Book Defensive Expectations

Download or read book Defensive Expectations written by Liviu Voinea and published by Springer Nature. This book was released on 2020-12-09 with total page 216 pages. Available in PDF, EPUB and Kindle. Book excerpt: This book explains why inflation remains subdued after recessions, based on three revolutionary concepts: defensive expectations, compensatory savings, and cumulative wage gap. When income falls, consumption falls, and savings rise, as people rebuild their past wealth. Households will not spend more until they fully recover what they lost. The revised Phillips Curve explains that current inflation depends on the cumulative difference between current income and past income. This new theory is tested and validated by data for US since 1960 to date and for 35 OECD countries from 1990 to date. A number of policy implications are derived from these results. The book calls for an optimal policy mix between monetary policy and fiscal policy; it also discusses the coronavirus crisis as an extreme case of defensive expectations.

Book Is There a Phillips Curve  A Full Information Partial Equilibrium Approach

Download or read book Is There a Phillips Curve A Full Information Partial Equilibrium Approach written by Mr.Roberto Piazza and published by International Monetary Fund. This book was released on 2018-03-09 with total page 59 pages. Available in PDF, EPUB and Kindle. Book excerpt: Empirical tests of the New Keynesian Phillips Curve have provided results often inconsistent with microeconomic evidence.

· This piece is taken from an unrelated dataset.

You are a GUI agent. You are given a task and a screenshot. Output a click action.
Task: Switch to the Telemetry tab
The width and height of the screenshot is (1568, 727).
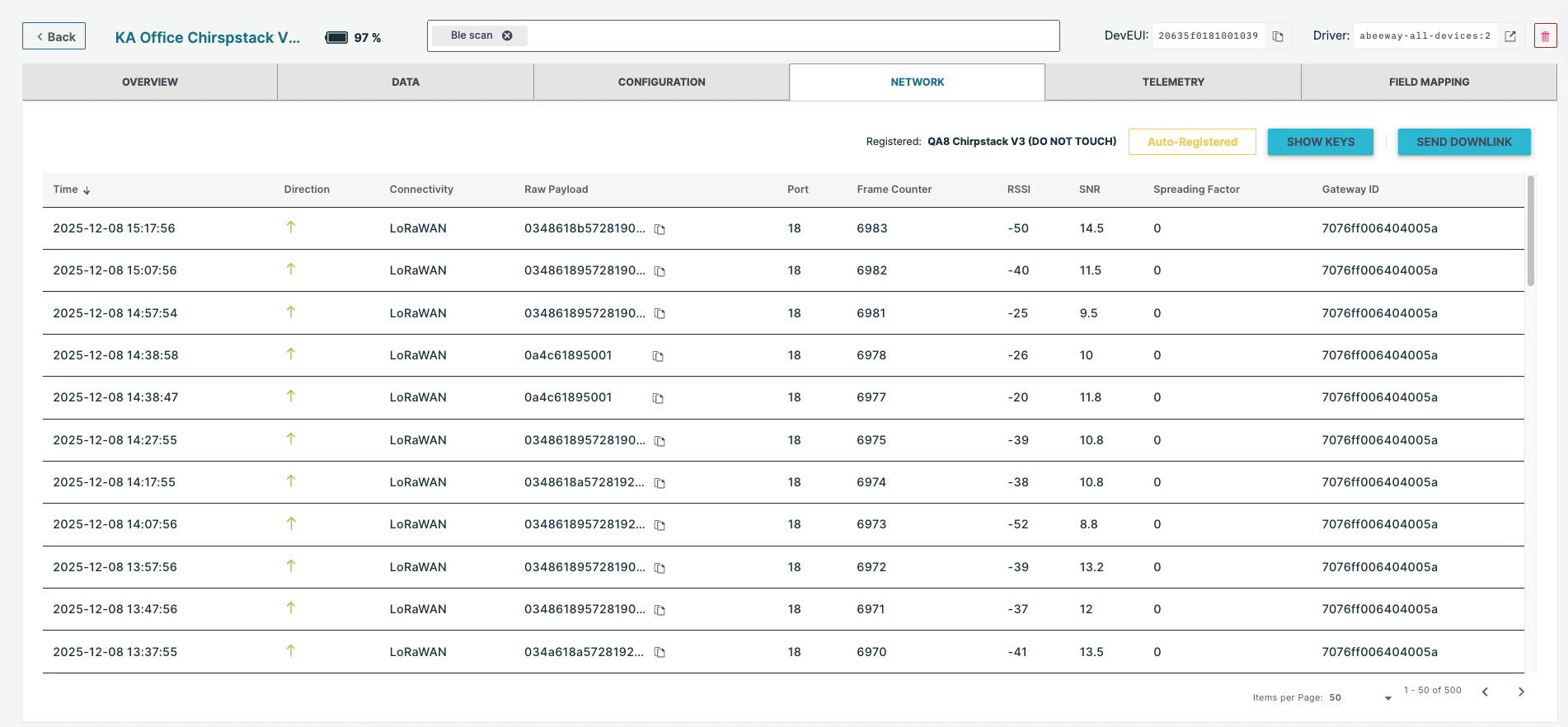tap(1172, 82)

To overcome the pitfalls of standard estimations on aggregate data, a Full Information Partial Equilibrium approach is developed to exploit sectoral level data. A model featuring sectoral NKPCs subject to a rich set of shocks is constructed. Necessary and sufficient conditions on the structural parameters are provided to allow sectoral idiosyncratic components to be linearly extracted. Estimation biases are corrected using the model's restrictions on the partial equilibrium propagation of idiosyncratic shocks. An application to the US, Japan and the UK rejects the purely forward looking, labor cost-based NKPC.

Book Long run Inflation unemployment Dynamics

Download or read book Long run Inflation unemployment Dynamics written by Marika Karanassou and published by . This book was released on 2003 with total page 52 pages. Available in PDF, EPUB and Kindle. Book excerpt:

Book Did the Global Financial Crisis Break the U S  Phillips Curve

Download or read book Did the Global Financial Crisis Break the U S Phillips Curve written by Stefan Laseen and published by International Monetary Fund. This book was released on 2016-09-07 with total page 42 pages. Available in PDF, EPUB and Kindle. Book excerpt: Inflation dynamics, as well as its interaction with unemployment, have been puzzling since the Global Financial Crisis (GFC). In this empirical paper, we use multivariate, possibly time-varying, time-series models and show that changes in shocks are a more salient feature of the data than changes in coefficients. Hence, the GFC did not break the Phillips curve. By estimating variations of a regime-switching model, we show that allowing for regime switching solely in coefficients of the policy rule would maximize the fit. Additionally, using a data-rich reduced-form model we compute conditional forecast scenarios. We show that financial and external variables have the highest forecasting power for inflation and unemployment, post-GFC.